> PERMINTAAN TERTULIS 1
Perbarui bagian artikel tentang film Barbie di bawah ini, mulai dari "Sementara itu Film" sampai dengan "Aljazair dan Lebanon.". Tuliskan kembali bagian tersebut dengan mengganti "Kuwait" menjadi "Yordania".

> PETIKAN TEKS
Baca juga: Ini Gaji dan Bonus Margot Robbie di Film Barbie

Sementara itu Film Barbie telah dilarang di Kuwait dan belum dirilis di Qatar atau Oman. Di kawasan Timur Tengah secara lebih luas, film ini juga dilarang di Aljazair dan Lebanon.

"Kami tidak pernah membayangkan bahwa film seperti ini akan ditayangkan di negara-negara Teluk," kata Wadima Al-Amiri, seorang remaja Emirati, 18, di sebuah bioskop Dubai yang penuh dengan penonton yang mengenakan pakaian serba pink seperti uang dikutip dari AFP, Selasa (22/8).

Baca juga: Barbie Bertahan di Puncak Box Office untuk Pekan Keempat

Maha karya pembuat film feminis, Greta Gerwig ini memang secara licik tidak eksplisit menayangkan adengan LGBT. Tetapi dengan halus merujuk pada topik keragaman dan inklusi, serta menampilkan seorang aktor transgender.

Di Dubai, yang digambarkan sebagai pusat kosmopolitan Teluk, bioskop-bioskop dihiasi dengan pernak-pernik dan bilik foto berbentuk kotak boneka.

Seorang perempuan Saudi Mounira, 30, datang bersama tiga putrinya yang mengenakan pakaian pink di sebuah teater Dubai.

"Jika film ini mencakup prinsip atau konsep yang bertentangan dengan keyakinan kita, maka seharusnya tidak ditayangkan di Arab Saudi atau negara-negara Teluk lainnya. Tapi kami datang memberi kesempatan pada film ini,” kata dia dengan penuh keyakinan. 

Belum lama ini, bahkan sebuah video Barbie raksasa yang diciptakan secara digital berdiri di dekat Burj Khalifa, gedung tertinggi di dunia. Video ini telah dibagikan oleh ribuan orang. 

Pemberdayaan perempuan menjadi ide awal dalam film ini. Berbagai macam karakter mencakup presiden, diplomat, dan hakim Mahkamah Agung, merupakan pekerjaan yang secara tradisional diberikan kepada pria.

Namun, seiring alur ceritanya berkembang, patriarki yang mengancam mengganggu 'Barbieland'. Sehingga terjadilah sebuah utopia matriarkal di mana pria bersantai di pantai sementara perempuan menduduki peran-peran bergengsi.

Film ini mencuri perhatian di Arab Saudi, di mana aktivis perempuan masih dihadapkan pada tuduhan unggahan media sosial yang melanggar kode ketat berpakaian dan di mana homoseksualitas dilarang seperti di sebagian besar wilayah tersebut.

Restoran di ibu kota Riyadh telah memperkenalkan hidangan dan minuman terinspirasi dari Barbie ke dalam menu mereka. Namun, tidak semua orang terkesan.

Hanan Al-Amoudi, warga Dubai, mengatakan bahwa dia tidak tertarik untuk menonton Film Barbie.

"Saya mendukung kebebasan dan keterbukaan, tetapi terkait dengan 'Barbie', saya mendengar bahwa film ini menantang maskulinitas," kata Hanan, yang mengenakan abaya hitam dan niqab.

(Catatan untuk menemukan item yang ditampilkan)

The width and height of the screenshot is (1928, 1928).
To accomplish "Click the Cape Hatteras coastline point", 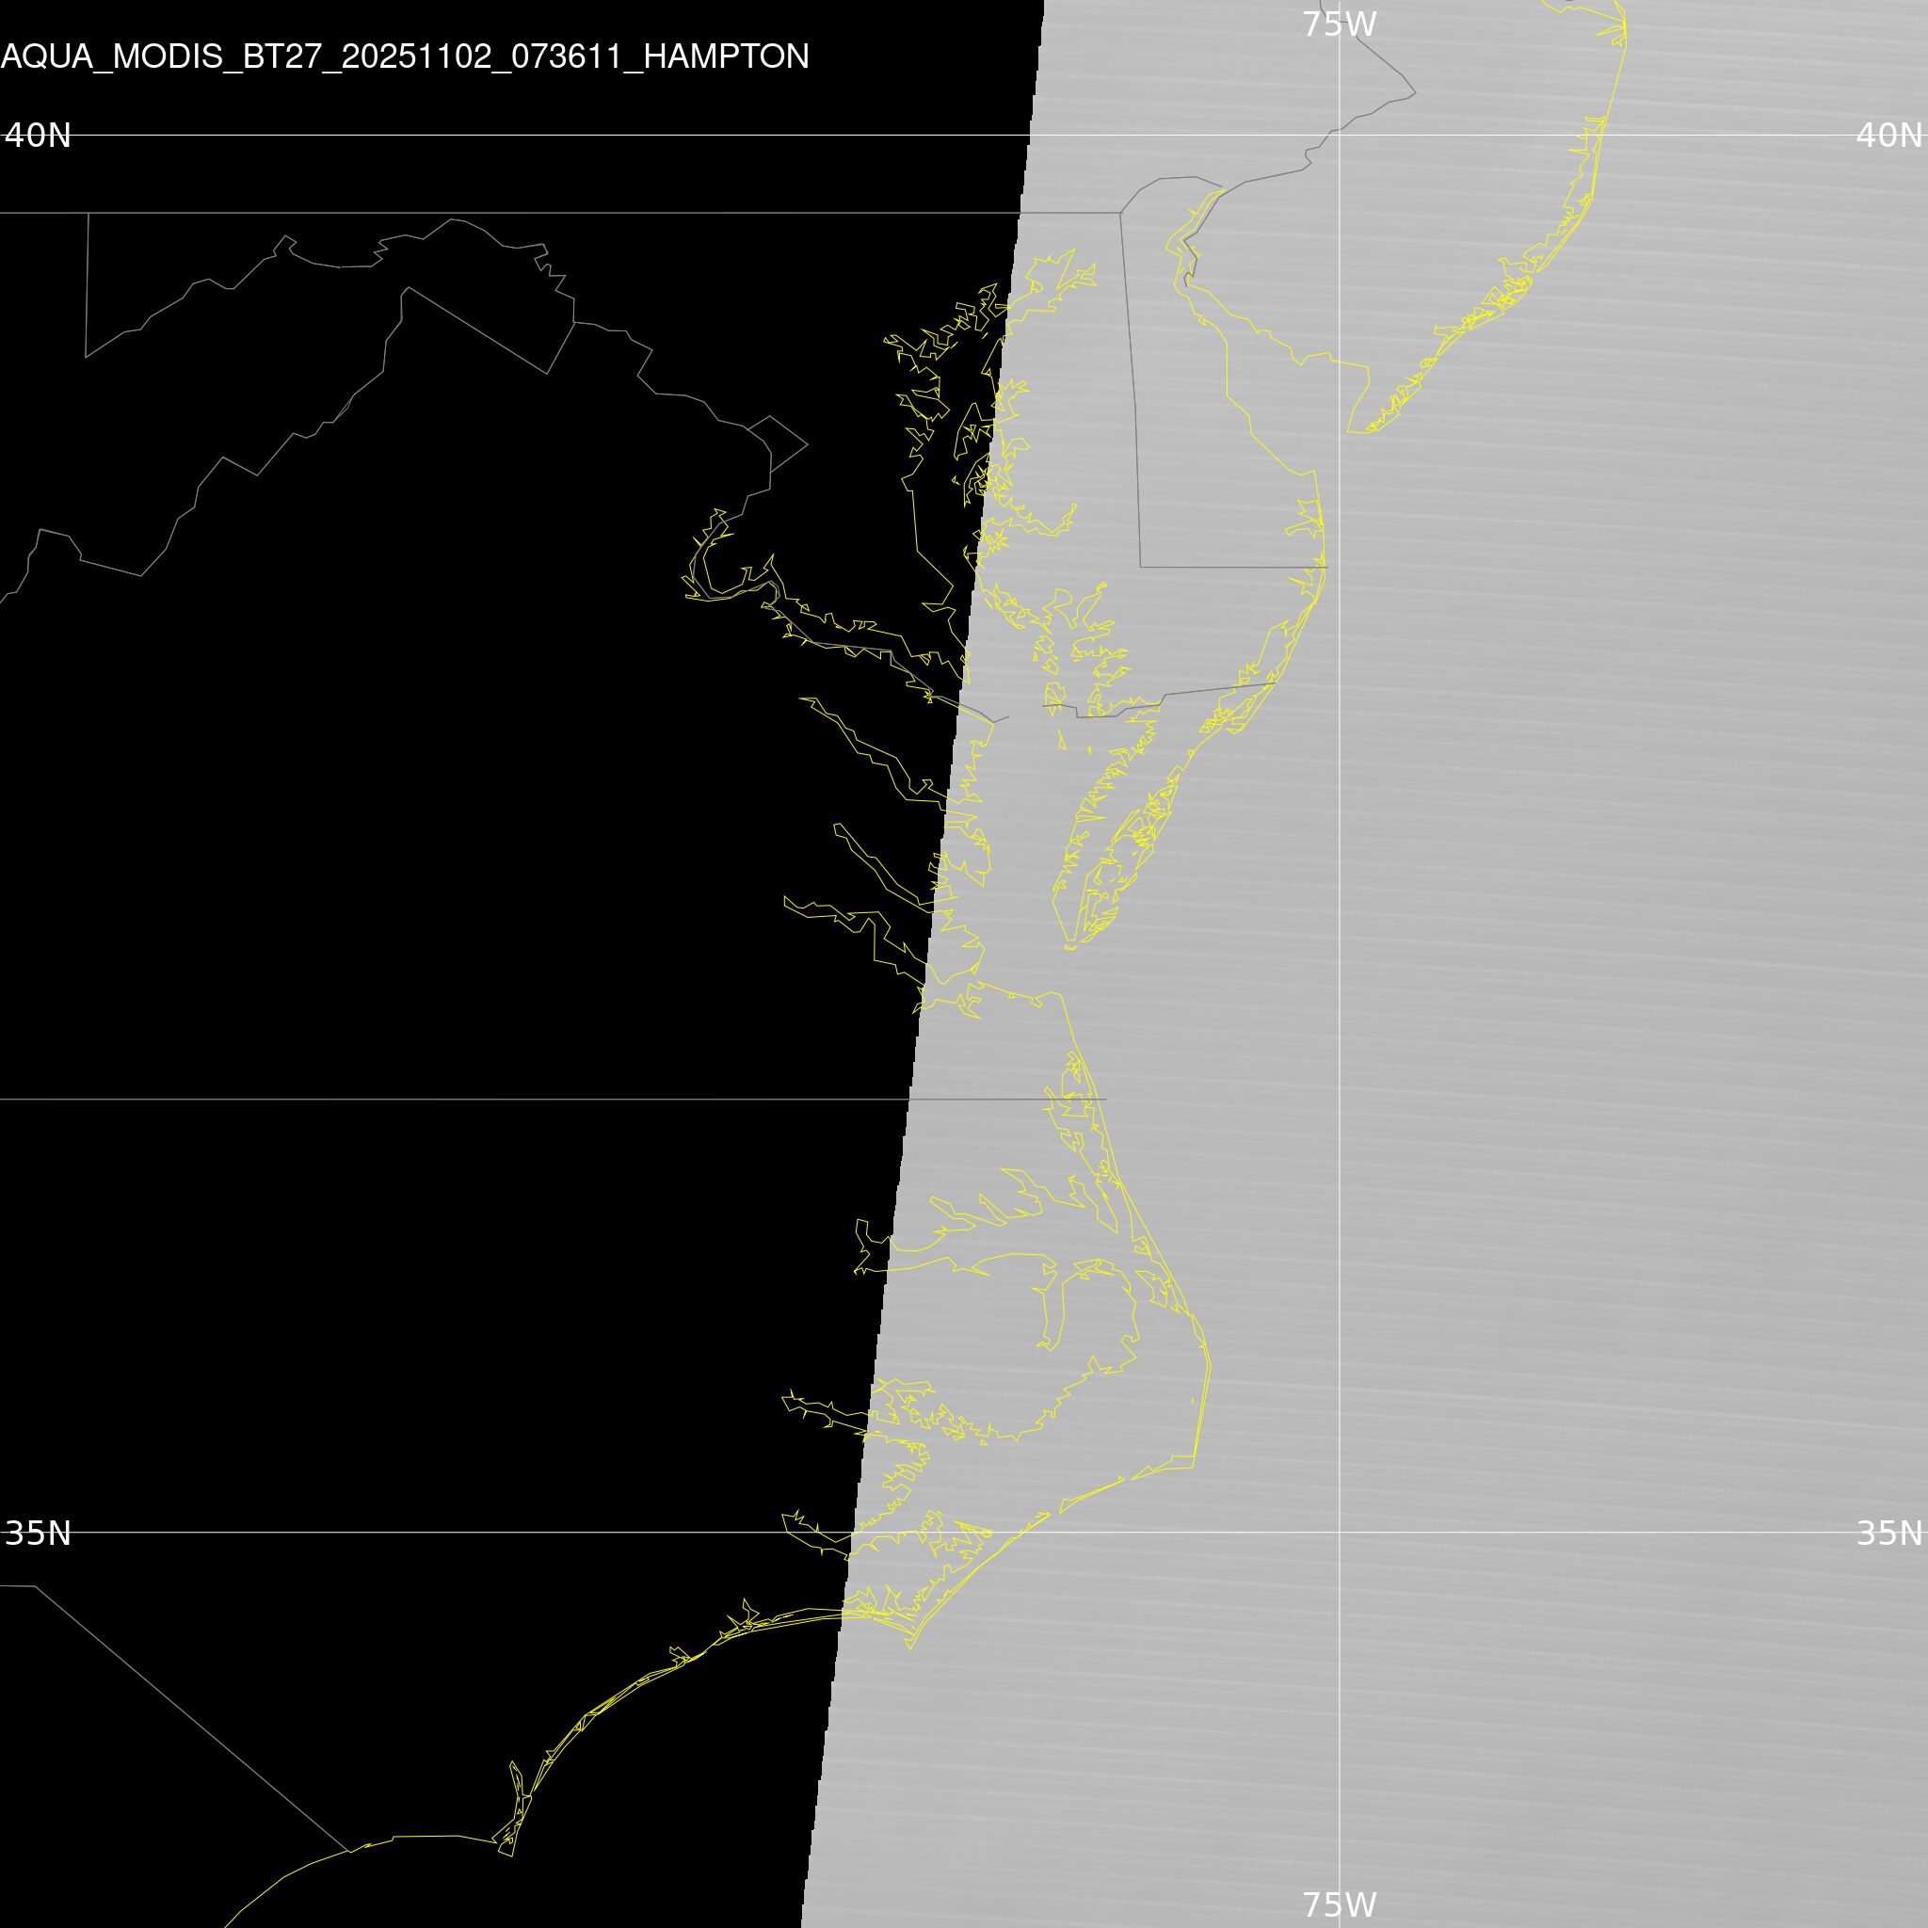I will coord(1195,1467).
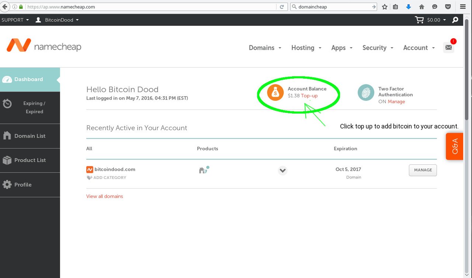472x278 pixels.
Task: Click the site search magnifier icon
Action: click(x=455, y=20)
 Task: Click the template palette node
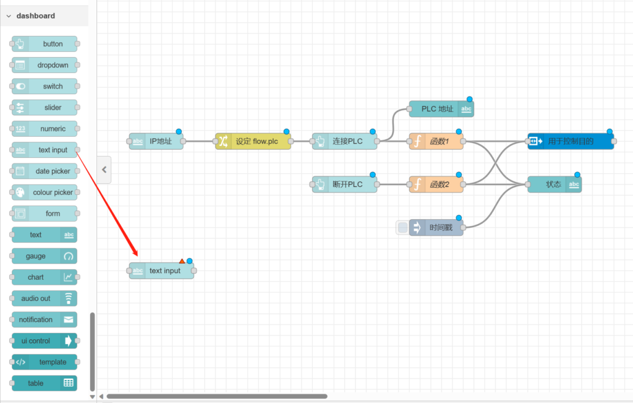(45, 362)
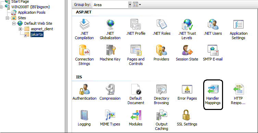Open the Modules feature icon

(136, 115)
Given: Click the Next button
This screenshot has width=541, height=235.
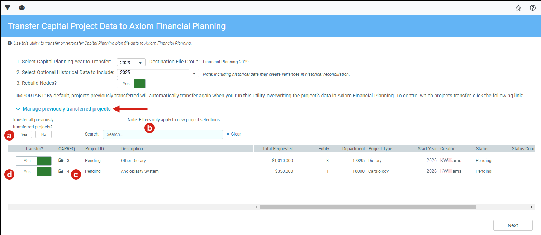Looking at the screenshot, I should coord(513,225).
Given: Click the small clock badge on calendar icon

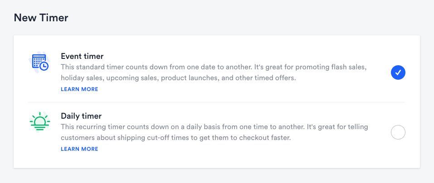Looking at the screenshot, I should 44,66.
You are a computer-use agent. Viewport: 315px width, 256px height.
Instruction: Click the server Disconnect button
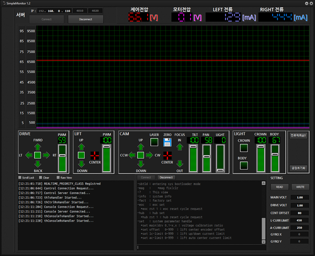(86, 19)
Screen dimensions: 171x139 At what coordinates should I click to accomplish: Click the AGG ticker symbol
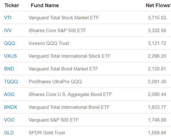pos(9,95)
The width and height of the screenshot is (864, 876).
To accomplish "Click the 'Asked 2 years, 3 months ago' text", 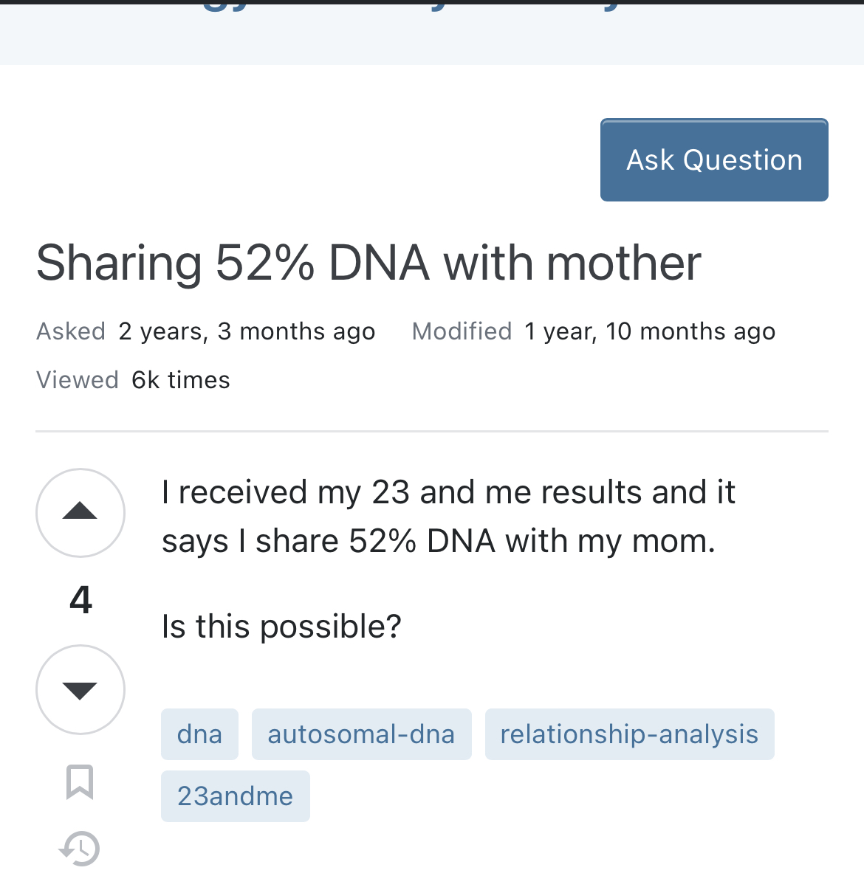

> PERMINTAAN TERTULIS 2
Ubah skala catatan di atas, mulai dari baris yang memuat "You are a computer-use" sampai dengan akhir catatan. Tuliskan kembali hanya baris-baris tersebut beserta permintaannya, dengan setiap koordinat dalam jawaban dikalikan 1,75 dan dibulatkan ke bilangan bulat terdekat (nilai setengah dibulatkan ke atas), tanpa menyertakan gambar.

> JAWABAN TERTULIS 1
Sementara itu Film Barbie telah dilarang di Yordania dan belum dirilis di Qatar atau Oman. Di kawasan Timur Tengah secara lebih luas, film ini juga dilarang di Aljazair dan Lebanon.

> JAWABAN TERTULIS 2
You are a computer-use agent. Viewport: 315px width, 256px height.
Instruction: Click the server Disconnect button
(151, 33)
Screen dimensions: 171x139 At what coordinates should I click to accomplish: Click the AGG ticker symbol
pos(16,166)
The width and height of the screenshot is (864, 876).
To accomplish "Click the 'Asked 2 years, 3 months ago' text", 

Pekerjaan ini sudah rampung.